**** Material shown

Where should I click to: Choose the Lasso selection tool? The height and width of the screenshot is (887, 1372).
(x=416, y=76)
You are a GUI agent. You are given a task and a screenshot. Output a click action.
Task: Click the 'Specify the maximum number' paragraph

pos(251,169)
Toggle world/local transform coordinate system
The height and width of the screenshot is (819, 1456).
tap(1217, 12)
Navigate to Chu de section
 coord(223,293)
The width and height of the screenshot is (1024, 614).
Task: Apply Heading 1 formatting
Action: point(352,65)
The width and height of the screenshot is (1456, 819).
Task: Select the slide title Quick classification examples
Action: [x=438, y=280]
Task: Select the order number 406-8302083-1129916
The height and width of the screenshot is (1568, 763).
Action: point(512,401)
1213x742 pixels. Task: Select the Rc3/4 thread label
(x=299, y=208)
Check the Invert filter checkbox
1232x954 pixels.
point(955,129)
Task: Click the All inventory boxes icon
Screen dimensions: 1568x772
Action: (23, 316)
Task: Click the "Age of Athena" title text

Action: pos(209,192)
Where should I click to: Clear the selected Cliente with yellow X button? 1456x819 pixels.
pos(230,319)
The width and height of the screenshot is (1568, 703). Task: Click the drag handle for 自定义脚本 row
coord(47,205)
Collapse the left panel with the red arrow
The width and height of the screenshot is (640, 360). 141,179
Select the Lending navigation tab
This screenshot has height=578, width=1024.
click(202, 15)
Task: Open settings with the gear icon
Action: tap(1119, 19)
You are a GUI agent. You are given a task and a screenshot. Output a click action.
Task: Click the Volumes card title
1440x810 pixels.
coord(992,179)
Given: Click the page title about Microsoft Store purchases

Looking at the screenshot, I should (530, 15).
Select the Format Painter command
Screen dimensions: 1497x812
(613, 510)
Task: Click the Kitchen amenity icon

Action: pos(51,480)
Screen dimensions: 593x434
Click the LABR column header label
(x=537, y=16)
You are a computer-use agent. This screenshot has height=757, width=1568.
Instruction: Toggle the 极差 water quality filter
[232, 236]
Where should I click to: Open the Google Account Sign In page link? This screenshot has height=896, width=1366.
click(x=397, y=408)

********

Number the lines above as a list and skip the blank ones.

1. Where should I click to: Choose the Lasso selection tool? The height and width of the screenshot is (887, 1372).
2. (x=416, y=76)
3. You are a GUI agent. You are given a task and a screenshot. Output a click action.
4. Task: Click the 'Specify the maximum number' paragraph
5. pos(251,169)
6. Toggle world/local transform coordinate system
7. The height and width of the screenshot is (819, 1456).
8. tap(1217, 12)
9. Navigate to Chu de section
10.  coord(223,293)
11. The width and height of the screenshot is (1024, 614).
12. Task: Apply Heading 1 formatting
13. Action: point(352,65)
14. The width and height of the screenshot is (1456, 819).
15. Task: Select the slide title Quick classification examples
16. Action: [x=438, y=280]
17. Task: Select the order number 406-8302083-1129916
18. The height and width of the screenshot is (1568, 763).
19. Action: point(512,401)
20. 1213x742 pixels. Task: Select the Rc3/4 thread label
21. (x=299, y=208)
22. Check the Invert filter checkbox
23. 1232x954 pixels.
24. point(955,129)
25. Task: Click the All inventory boxes icon
26. Screen dimensions: 1568x772
27. Action: (23, 316)
28. Task: Click the "Age of Athena" title text
29. Action: pos(209,192)
30. Where should I click to: Clear the selected Cliente with yellow X button? 1456x819 pixels.
31. pos(230,319)
32. The width and height of the screenshot is (1568, 703). Task: Click the drag handle for 自定义脚本 row
33. coord(47,205)
34. Collapse the left panel with the red arrow
35. The width and height of the screenshot is (640, 360). 141,179
36. Select the Lending navigation tab
37. This screenshot has height=578, width=1024.
38. click(202, 15)
39. Task: Open settings with the gear icon
40. Action: tap(1119, 19)
41. You are a GUI agent. You are given a task and a screenshot. Output a click action.
42. Task: Click the Volumes card title
43. 1440x810 pixels.
44. coord(992,179)
45. Given: Click the page title about Microsoft Store purchases
46. Looking at the screenshot, I should (530, 15).
47. Select the Format Painter command
48. Screen dimensions: 1497x812
49. (613, 510)
50. Task: Click the Kitchen amenity icon
51. Action: pos(51,480)
52. Screen dimensions: 593x434
53. Click the LABR column header label
54. (x=537, y=16)
55. You are a computer-use agent. This screenshot has height=757, width=1568.
56. Instruction: Toggle the 极差 water quality filter
57. [232, 236]
58. Where should I click to: Open the Google Account Sign In page link? This screenshot has height=896, width=1366.
59. click(x=397, y=408)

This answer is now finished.